University of Kansas School of Medicine, Kansas City, MO, United States.
Front Pediatr. 2021 Aug 19;9:709326. doi: 10.3389/fped.2021.709326. eCollection 2021.
Rumination syndrome involves recurrent regurgitation of food and is believed to be underdiagnosed with patients experiencing long delays in diagnosis. It can be associated with significant social consequences, high rates of school absenteeism, and medical complications such as weight loss. The primary aims of the current review are to assess the literature regarding prevalence, pathophysiology, and treatment outcomes with a focus on neurotypical children and adolescents. Population studies in children/adolescents, 5 years of age or older, range from 0 to 5.1%. There are fewer studies in clinical settings, but the prevalence appears to be higher in patients with other gastrointestinal symptoms, particularly chronic vomiting. While physiologic changes that occur during a rumination episode are well-described, the underlying cause is less well-defined. In general, rumination appears to have similarities to other functional gastrointestinal disorders including dysmotility, possibly inflammation, and an interaction with psychologic function.

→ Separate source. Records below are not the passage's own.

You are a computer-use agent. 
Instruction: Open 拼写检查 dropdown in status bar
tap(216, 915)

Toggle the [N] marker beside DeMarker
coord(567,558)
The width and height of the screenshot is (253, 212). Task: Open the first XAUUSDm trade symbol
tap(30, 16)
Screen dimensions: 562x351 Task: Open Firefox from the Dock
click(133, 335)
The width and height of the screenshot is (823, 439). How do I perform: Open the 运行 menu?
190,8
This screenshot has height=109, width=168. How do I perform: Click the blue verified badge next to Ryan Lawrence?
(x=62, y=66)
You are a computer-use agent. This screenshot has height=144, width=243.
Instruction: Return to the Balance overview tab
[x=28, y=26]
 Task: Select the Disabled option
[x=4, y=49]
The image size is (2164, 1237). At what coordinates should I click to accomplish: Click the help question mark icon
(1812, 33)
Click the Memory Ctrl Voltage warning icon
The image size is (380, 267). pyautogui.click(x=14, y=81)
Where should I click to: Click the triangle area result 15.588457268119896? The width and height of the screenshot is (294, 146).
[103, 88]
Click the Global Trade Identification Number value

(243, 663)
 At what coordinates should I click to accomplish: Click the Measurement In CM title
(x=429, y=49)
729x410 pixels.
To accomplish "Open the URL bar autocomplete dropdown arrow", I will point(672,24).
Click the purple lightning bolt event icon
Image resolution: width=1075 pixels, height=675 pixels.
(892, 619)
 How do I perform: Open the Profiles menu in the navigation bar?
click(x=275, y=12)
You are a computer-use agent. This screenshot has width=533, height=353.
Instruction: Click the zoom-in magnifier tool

While diaphragmatic breathing is considered the mainstay of treatment, pediatric data demonstrating efficacy is lacking, especially as an isolated treatment. Pediatric rumination syndrome remains greatly understudied, particularly regarding treatment. There is a need to better define prevalence in both the primary care and subspecialty clinical settings, especially in patients presenting with vomiting or apparent gastroesophageal reflux. There is a need to determine whether treatment of co-morbid conditions results in improvement of rumination. Diaphragmatic breathing needs to be studied and compared to other competing responses.
反刍综合征涉及食物的反复反流,据信其诊断不足,患者往往要经历长时间的诊断延迟。它可能会带来严重的社会后果、高缺勤率以及诸如体重减轻等医学并发症。本综述的主要目的是评估关于患病率、病理生理学和治疗结果的文献,重点关注发育正常的儿童和青少年。针对5岁及以上儿童/青少年的人群研究显示患病率在0%至5.1%之间。临床研究较少,但在有其他胃肠道症状的患者中,尤其是慢性呕吐患者,患病率似乎更高。虽然反刍发作期间发生的生理变化已有详细描述,但其根本原因仍不太明确。一般来说,反刍似乎与其他功能性胃肠疾病有相似之处,包括动力障碍、可能的炎症以及与心理功能的相互作用。虽然膈式呼吸被认为是主要治疗方法,但缺乏证明其疗效的儿科数据,尤其是作为单一治疗方法时。儿科反刍综合征的研究仍然非常不足,尤其是在治疗方面。有必要在初级保健和专科临床环境中更好地确定患病率,特别是在出现呕吐或明显胃食管反流的患者中。有必要确定合并症的治疗是否能改善反刍症状。需要对膈式呼吸进行研究并与其他竞争性反应进行比较。